Sunday, April 15, 2007

The Dialogue: Part 3

Topic: The Psychiatrized/Psychiatrist Relationship
By Patricia Lefave, Labelled D.D. (P) and Rob Wipond

Rob: Let me reiterate, I agree with almost everything you say about the fundamental mind-mess that exists inside the head of the average psychiatrist or psychologist when they are "diagnosing" people.

I feel like we're having a difficult time moving on from there in our dialogue, though.

You seem to be insisting that there is something fundamentally, radically different about a person who's been labelled and treated by psychiatrists.

Yet I'm trying to say, I don't really believe that difference is so radical or so fundamental as you suggest. In what way are the psychiatrized so completely different from many other severely oppressed people?

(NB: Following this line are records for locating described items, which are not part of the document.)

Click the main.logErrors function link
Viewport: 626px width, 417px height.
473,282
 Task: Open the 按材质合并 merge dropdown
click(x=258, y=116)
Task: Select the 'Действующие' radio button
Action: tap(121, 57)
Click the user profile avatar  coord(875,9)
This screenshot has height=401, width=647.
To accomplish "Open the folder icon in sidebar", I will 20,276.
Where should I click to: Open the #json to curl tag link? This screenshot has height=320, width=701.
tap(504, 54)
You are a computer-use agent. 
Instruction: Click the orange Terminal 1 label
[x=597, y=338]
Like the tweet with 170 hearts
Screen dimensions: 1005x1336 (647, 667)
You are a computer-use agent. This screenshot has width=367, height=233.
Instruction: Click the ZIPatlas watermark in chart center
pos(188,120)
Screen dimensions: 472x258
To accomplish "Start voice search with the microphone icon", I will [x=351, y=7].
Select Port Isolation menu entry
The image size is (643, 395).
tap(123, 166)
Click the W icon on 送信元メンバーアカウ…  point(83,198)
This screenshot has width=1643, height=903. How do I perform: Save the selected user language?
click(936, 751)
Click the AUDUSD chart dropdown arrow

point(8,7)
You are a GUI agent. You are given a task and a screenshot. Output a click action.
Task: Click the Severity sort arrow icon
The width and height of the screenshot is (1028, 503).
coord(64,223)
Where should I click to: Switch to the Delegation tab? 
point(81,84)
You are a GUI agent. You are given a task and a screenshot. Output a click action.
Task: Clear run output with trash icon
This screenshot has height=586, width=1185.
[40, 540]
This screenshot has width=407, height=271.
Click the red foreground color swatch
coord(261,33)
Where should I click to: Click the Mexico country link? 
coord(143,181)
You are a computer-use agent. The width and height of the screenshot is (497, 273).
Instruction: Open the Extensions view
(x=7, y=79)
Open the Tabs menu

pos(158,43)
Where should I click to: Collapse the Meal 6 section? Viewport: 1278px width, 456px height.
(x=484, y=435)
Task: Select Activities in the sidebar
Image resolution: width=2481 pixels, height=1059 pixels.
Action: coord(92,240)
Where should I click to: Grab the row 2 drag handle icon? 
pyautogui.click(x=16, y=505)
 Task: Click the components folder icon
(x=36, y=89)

And I'm trying to say, let's look more closely at how these same dynamics of psychological power struggles and interpersonal oppression play out in regular life, outside hospitals, and maybe we can get better ideas about how to help PREVENT the psychiatric nightmares from unfolding.

Pat: I am not really insisting on there being something fundamentally different about the psychiatrized. I AM one and I am just like you. Of course, maybe this is a bad comparison?

There is something that is MADE to APPEAR to be fundamentally different, and with the ongoing insistence upon that, it often is a self fulfilling prophecy. We start basically the same but are then treated differently.

I am suggesting something else is at work in the use of language. It is like calling a pizza a pizza. We don't discuss what that means in detail as we both are sure we already know that so no lengthy explanation seems necessary right? But what if you had been taught that the word 'pizza' represents a bowl of oatmeal? It is about people’s ideas about what things mean and what is true. When a split takes place in reality between what is true and what is believed to be true, that is the beginning of our new ‘reality.’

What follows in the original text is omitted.